Re-wrapping a tensor in another tensor as well as calling item() on it will detach it from the computation graph:

prob = torch.tensor([item.item() for sublist in prob for item in sublist],dtype = torch.float32)

and the subsequent backward() call would raise an issue.
However, since you’ve also assigned loss.requires_grad = True, the error is masked.

I’m unsure what shape prob has before and after, but you would need to use e.g. tensor.view in case you need to change its shape.

Cassin_Thangam_Edwin · July 22, 2021, 7:06am

@ptrblck thank you very much for pointing it out.

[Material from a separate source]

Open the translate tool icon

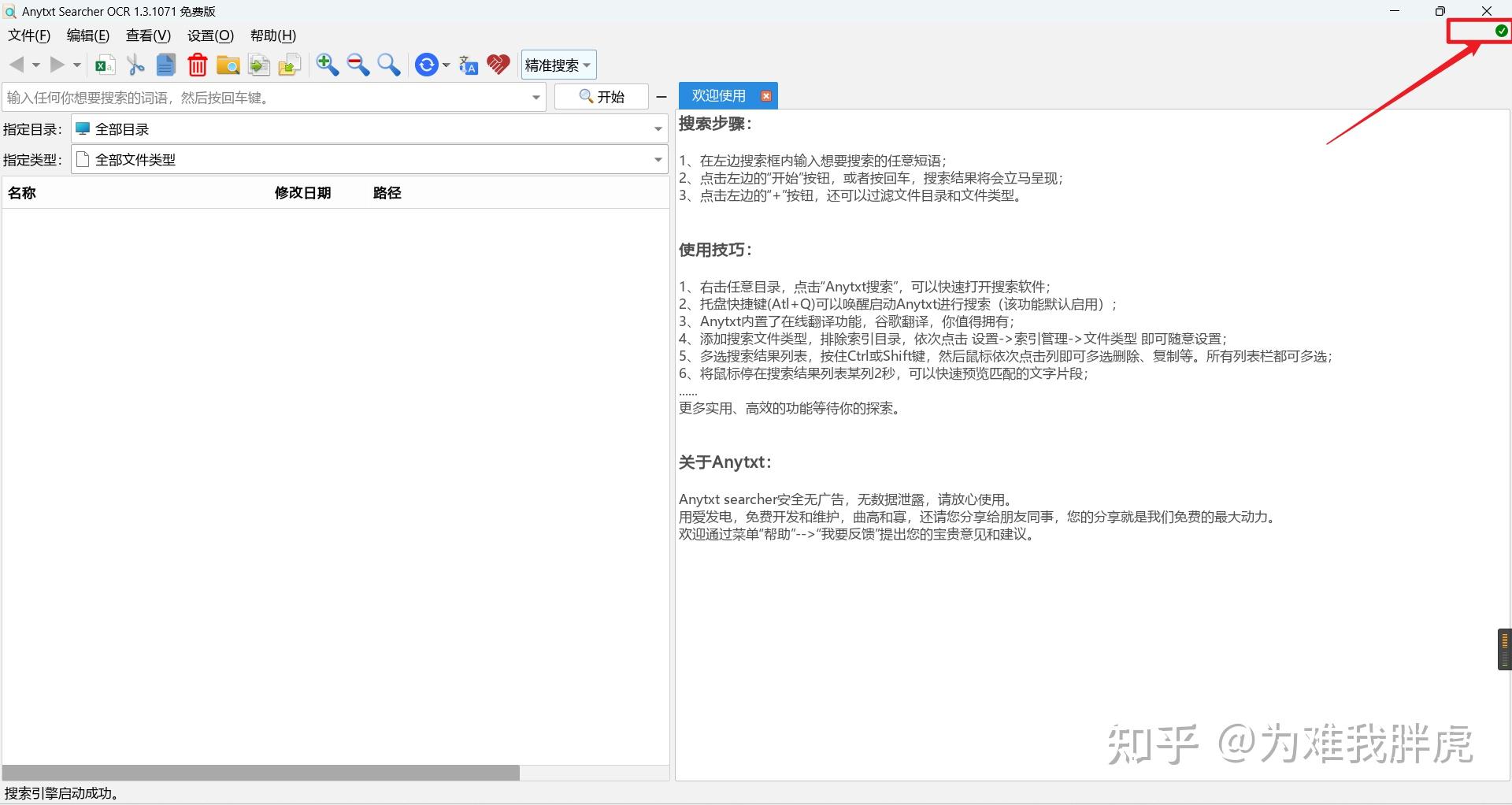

prob = torch.tensor([item.item() for sublist in prob for item in sublist],dtype = torch.float32)

This above code didn’t let loss function calculate the gradients. Finally I used torch.flatten() to reshape the tensor.

But, now I have another question. Still my weights looks unupdated after calculating gradients and even after every epoch the weights remain the very same. I used this code to check it.

list(rnn.parameters())[0].clone()

Where I am I going wrong? Please check the screenshot.

ptrblck · July 22, 2021, 7:31am

To make sure the computation graph is not detached anymore you could check the .grad attribute of model parameters before and after the first loss.backward() call.
Before it, .grad should return None (as no gradients were computed yet), and afterwards it should show a valid tensor.